Человечество под звуки этого марша ест рыбу уже миллионы лет. Тот, кто надел этот фартук впервые – пока фартук был еще хрустящим и новеньким, – наверняка уже лежит в земле вместе со своими волосами и ногтями. А тот, кто наденет этот фартук после меня, даже не будет знать, что я когда-то жил.

Звезды будут продолжать вечный полет в холодном космосе, и на одной из вымерших планет мой мертвый фартук в тишине и одиночестве будет продолжать вечное служение бессмысленному и безостановочному поеданию рыбы.

Да, вымершее человечество будет продолжать есть рыбу. Откуда ему знать, что оно умерло? Своей смерти оно просто не заметит. Никто не скажет ему об этом: некому будет сказать, если все умерли.

Сотни и тысячи лет мой фартук будет продолжать периодически менять надевающих его людей – он ведь не может работать сам, он всего лишь фартук, – в нем обязательно должен находиться кто-то умерший. Один из них сейчас я.

Может, человечество догадается когда-нибудь поставить вместо себя к конвейеру каких-нибудь дрессированных обезьянок или роботов? Это плохо, что человечество уже целое столетие стоит у конвейера – это смерть, это отупляет, это тоска. Хочется убить кого-нибудь. Лучше, конечно, поставить роботов, а не обезьянок – зачем заставлять милую обезьянку страдать так же, как страдает сейчас гордая вершина земной эволюции?

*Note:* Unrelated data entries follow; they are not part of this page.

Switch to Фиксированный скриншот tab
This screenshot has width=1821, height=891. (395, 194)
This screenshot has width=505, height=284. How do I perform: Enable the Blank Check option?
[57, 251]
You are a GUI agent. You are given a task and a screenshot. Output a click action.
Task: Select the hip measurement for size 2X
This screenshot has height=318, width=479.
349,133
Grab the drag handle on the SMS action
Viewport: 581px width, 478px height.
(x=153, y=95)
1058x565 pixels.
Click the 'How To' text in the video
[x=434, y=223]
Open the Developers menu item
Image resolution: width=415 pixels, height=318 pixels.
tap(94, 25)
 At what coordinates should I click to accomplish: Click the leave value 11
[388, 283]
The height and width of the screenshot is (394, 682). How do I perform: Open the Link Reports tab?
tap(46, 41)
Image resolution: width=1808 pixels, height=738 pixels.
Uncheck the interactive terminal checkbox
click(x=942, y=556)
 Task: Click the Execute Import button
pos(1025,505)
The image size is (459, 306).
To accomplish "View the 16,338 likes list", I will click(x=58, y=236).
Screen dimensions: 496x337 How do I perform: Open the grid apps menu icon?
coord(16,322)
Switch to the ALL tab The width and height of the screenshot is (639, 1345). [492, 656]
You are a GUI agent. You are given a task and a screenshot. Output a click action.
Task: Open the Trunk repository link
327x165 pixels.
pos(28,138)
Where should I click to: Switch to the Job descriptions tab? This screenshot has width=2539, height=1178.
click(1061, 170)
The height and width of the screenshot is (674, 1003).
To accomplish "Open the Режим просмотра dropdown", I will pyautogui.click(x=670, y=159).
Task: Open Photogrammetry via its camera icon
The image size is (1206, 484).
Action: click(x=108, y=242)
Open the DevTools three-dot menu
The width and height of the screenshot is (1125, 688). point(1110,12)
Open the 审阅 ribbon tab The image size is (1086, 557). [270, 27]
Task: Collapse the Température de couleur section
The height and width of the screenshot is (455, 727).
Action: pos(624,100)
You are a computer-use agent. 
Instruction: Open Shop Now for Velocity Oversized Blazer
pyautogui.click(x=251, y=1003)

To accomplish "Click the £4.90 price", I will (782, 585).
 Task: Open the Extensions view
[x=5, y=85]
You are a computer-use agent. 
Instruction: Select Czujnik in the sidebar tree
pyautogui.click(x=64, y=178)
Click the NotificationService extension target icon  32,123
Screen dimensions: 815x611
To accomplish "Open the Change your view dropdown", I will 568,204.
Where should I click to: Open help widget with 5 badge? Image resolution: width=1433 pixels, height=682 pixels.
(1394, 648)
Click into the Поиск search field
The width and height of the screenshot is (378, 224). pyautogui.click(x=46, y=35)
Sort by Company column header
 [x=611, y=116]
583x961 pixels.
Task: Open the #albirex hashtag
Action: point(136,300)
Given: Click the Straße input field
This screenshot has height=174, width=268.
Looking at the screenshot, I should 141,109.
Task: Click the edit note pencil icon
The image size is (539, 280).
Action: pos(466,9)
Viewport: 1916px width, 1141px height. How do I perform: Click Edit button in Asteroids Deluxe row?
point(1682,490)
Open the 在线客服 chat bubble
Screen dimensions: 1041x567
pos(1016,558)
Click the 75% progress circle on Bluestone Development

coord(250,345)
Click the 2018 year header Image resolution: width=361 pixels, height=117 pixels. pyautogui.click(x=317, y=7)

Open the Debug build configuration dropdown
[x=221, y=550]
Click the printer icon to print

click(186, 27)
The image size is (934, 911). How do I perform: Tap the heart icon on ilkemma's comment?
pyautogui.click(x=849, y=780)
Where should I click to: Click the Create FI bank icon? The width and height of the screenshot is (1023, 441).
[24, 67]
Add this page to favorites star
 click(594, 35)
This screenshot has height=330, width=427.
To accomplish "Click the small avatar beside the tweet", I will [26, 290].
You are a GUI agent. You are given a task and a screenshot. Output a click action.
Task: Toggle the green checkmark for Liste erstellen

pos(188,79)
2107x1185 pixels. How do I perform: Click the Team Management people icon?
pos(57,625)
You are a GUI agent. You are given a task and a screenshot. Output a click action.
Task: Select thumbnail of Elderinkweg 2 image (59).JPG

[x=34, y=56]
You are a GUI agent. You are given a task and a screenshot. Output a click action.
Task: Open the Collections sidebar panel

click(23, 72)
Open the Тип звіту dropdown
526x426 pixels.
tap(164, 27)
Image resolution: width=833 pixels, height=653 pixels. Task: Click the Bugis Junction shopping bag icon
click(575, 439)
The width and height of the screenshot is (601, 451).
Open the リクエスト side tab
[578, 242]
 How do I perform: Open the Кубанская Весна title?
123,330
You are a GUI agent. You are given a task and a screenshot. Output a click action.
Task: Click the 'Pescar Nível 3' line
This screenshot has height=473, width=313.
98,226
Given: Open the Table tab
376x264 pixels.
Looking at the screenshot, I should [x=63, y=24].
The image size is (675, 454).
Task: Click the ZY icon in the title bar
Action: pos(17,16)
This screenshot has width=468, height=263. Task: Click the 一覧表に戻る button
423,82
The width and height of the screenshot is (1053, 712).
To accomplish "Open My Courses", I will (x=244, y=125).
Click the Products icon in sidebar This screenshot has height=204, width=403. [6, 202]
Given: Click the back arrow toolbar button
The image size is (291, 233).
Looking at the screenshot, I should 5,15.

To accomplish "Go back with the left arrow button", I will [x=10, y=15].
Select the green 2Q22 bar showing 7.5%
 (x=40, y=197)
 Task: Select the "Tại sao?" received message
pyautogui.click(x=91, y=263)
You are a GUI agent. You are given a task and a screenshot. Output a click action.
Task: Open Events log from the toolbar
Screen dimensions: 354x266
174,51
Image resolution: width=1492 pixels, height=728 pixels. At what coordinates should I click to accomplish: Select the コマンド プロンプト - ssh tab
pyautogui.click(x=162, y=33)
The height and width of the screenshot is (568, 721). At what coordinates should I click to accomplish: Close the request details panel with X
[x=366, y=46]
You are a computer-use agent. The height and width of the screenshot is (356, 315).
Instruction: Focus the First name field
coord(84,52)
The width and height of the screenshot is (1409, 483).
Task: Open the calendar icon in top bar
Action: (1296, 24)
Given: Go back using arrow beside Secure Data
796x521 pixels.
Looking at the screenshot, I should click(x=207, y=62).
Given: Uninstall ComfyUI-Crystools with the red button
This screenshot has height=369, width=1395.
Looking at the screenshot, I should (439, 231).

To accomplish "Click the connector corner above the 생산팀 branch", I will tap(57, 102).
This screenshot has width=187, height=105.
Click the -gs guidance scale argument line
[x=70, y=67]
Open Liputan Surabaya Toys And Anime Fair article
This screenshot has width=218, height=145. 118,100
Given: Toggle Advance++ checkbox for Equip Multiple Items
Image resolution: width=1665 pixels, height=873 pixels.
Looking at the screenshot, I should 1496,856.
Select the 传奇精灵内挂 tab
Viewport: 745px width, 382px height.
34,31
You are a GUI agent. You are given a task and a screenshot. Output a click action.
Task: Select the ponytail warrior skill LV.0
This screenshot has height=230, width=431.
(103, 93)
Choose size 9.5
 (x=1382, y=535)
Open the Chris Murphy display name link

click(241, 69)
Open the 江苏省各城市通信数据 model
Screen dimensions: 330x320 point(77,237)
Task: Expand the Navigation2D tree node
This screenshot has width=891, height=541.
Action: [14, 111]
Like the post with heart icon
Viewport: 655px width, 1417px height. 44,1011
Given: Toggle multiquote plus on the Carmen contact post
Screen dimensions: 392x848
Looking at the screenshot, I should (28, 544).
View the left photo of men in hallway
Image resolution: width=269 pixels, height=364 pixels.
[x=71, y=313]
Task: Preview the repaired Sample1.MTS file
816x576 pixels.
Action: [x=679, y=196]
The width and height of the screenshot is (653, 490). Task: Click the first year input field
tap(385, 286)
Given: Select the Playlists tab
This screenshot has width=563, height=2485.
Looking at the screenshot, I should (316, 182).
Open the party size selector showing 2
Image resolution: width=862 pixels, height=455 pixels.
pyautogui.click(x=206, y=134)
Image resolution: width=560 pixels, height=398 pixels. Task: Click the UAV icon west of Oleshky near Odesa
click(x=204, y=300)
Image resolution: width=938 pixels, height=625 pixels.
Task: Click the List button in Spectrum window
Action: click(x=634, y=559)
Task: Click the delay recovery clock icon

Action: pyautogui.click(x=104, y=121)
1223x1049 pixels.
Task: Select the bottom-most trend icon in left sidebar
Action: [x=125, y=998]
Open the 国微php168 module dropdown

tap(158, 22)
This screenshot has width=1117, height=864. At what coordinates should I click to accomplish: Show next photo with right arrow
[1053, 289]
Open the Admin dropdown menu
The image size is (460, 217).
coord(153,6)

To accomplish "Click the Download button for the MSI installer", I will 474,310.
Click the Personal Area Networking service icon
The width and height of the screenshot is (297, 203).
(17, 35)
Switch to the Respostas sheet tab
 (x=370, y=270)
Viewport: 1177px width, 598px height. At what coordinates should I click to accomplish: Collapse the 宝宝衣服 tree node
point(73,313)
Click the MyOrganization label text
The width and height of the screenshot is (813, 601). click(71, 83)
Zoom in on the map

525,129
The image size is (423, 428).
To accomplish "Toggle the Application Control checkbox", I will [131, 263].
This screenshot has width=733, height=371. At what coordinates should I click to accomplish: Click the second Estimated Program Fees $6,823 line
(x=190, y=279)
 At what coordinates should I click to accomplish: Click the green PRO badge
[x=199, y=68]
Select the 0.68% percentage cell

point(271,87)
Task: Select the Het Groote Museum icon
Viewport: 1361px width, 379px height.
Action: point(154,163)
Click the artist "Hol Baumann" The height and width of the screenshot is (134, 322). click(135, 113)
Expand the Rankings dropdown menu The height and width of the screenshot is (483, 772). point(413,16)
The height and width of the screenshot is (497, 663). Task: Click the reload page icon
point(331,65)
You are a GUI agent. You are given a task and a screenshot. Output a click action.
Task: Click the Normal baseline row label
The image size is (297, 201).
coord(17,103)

Интересно было бы заглянуть в будущее. Вы, которые читаете меня через сто лет, – вы продолжаете стоять у конвейера? Если да, то какого беса? Немедленно бросайте эту тоскливую дрянь, и тогда стоимость вашего труда взлетит до небес: роботы благодаря этому появятся быстрее, и людям больше не придется самим превращаться в роботов и губить за бесценок не только свои жизни, но и жизни будущие.

Будущие жизни – это мы, ваши дети. А губить нас – это отдавать нас по утрам на растерзание общественным воспитателям. Общественные воспитатели – это злые звери, а злы они потому, что живут в тоске. А тоска у них потому, что их работа – это тот же конвейер, что и ваш. Только вместо рыбы на нем – мы, ваши дети.

Передача нас на шестеренки этого конвейера – предательство тех, кого доверил вам бог. Небесное доверие вы обманываете привычно и ежедневно. Нет, на этом конвейере воспитатели не вспарывают нам кишки и не отрезают нам головы – тут вы можете быть спокойны. Они всего лишь превращают нас в солдат.

Из этих солдат складываются потом целые армии: это и есть причина, почему каждое столетие вы гибнете сотнями миллионов. И будете гибнуть, пока не измените это. Но вы не измените – потому что вы предпочитаете не замечать своего предательства.

Вы не хотите замечать наших слез, наших тревог и страхов, нашего отчаяния и горя. Вы не чувствуете холода и одиночества, в которых мы живем каждый день. И своей смерти вы тоже не замечаете – потому что вы сами рыба. Кишки налево – ваши. Головы направо – тоже ваши. Так вам и надо – продолжайте умирать сотнями миллионов.

Кстати, если вы даже не отдаете нас общественным воспитателям, а растите сами, это тоже предательство. Потому что все равно вы рыба на чьем-то конвейере, а рыба – плохой воспитатель.

Вся ваша жизнь – это служение конвейеру, а также движение по нему – навстречу несколько печальному расставанию со своими кишками и головой: в угоду кому-то таинственному и незримому, кто съест вас за семейным столом.